Unicode math Greek alphabets
TeX only defines upper-case Greek letters that have glyphs distinct from the Latin alphabet, that is, ΓΔΘΛΞΠΣΥΦΨΩ with the notation \Gamma for Γ. Unicode and Office apps support all upper-case Greek letters using the TeX convention that the first letter is upper case as in \Alpha for Α (upper-case alpha) and. For math, Greek letters that look identical to Latin letters aren’t useful, since they’d be interpreted as Latin letters. Lower-case Greek letters are italicized by default, while upper-case Greek letters are upright by default. This convention also applies to ∂ (\partial—italicized) and ∇ (\nabla—not italicized).
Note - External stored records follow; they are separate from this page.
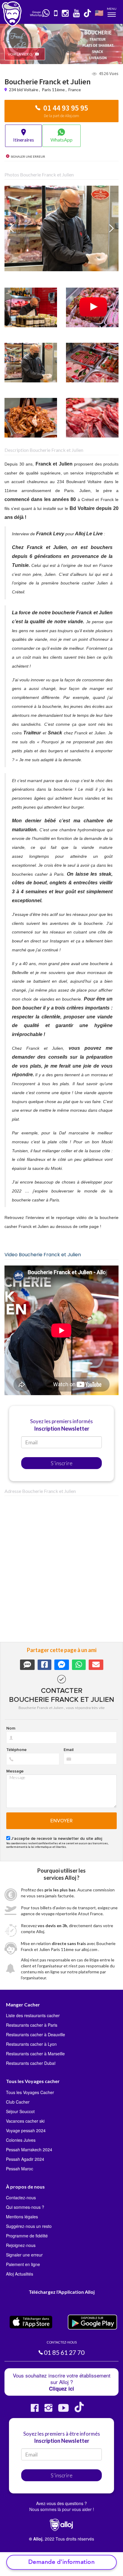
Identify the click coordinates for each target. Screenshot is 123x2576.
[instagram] (65, 13)
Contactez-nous (21, 2197)
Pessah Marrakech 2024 (29, 2149)
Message (15, 1771)
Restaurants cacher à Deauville (35, 2034)
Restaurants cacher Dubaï (31, 2063)
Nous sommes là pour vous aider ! (61, 2509)
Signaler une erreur (24, 2255)
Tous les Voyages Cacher (30, 2092)
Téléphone (16, 1750)
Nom (10, 1728)
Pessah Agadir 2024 (25, 2159)
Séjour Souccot (20, 2111)
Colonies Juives (21, 2140)
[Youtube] (63, 2410)
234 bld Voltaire (24, 89)
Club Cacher (18, 2102)
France (74, 89)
[La]TeX has control words to change the math style of math letters, such as \mathbf{…}, which changes the letters … to bold face. Ironically that construct doesn’t affect Greek letters, probably an early omission, but now unchangeable for archival reasons. Unicode chose to encode the various math alphabets explicitly instead of using variation selectors. Section 2.2 of Unicode Technical Report #25 describes the mathematical alphabets in the Unicode Standard, which are contained mostly in the plane-1 range U+1D400..U+1D7FF along with some characters in the Letterlike Symbols (U+2100..U+214F). Here is Table 2.1 listing the various math styles
Math Style | Characters from Basic Set.. | Location |
plain (upright, serifed) | Latin, Greek and digits | BMP |
bold | Latin, Greek and digits | Plane 1 |
italic | Latin and Greek | Plane 1* |
bold italic | Latin and Greek | Plane 1 |
script (calligraphic) | Latin | Plane 1* |
bold script (calligraphic).. | Latin | Plane 1 |
Fraktur | Latin | Plane 1* |
bold Fraktur | Latin | Plane 1 |
double-struck | Latin and digits | Plane 1* |
sans-serif | Latin and digits | Plane 1 |
sans-serif bold | Latin, Greek and digits | Plane 1 |
sans-serif italic | Latin | Plane 1 |
sans-serif bold italic | Latin and Greek | Plane 1 |
monospace | Latin and digits | Plane 1 |
Here the * notes that some characters of the corresponding alphabet are located in the Unicode Letterlike Symbols block.
There’s no sans serif upright Greek alphabet, but LaTeX can display this math style. LaTeX can also display two script variations as described in the post Unicode Math Calligraphic Alphabets, while Unicode only has one. Accordingly, more Unicode math alphabets may be added in the future.
Nemeth braille can represent all the math Greek alphabets and variants as described in the post Nemeth Braille Alphanumerics and Unicode Math Alphanumerics.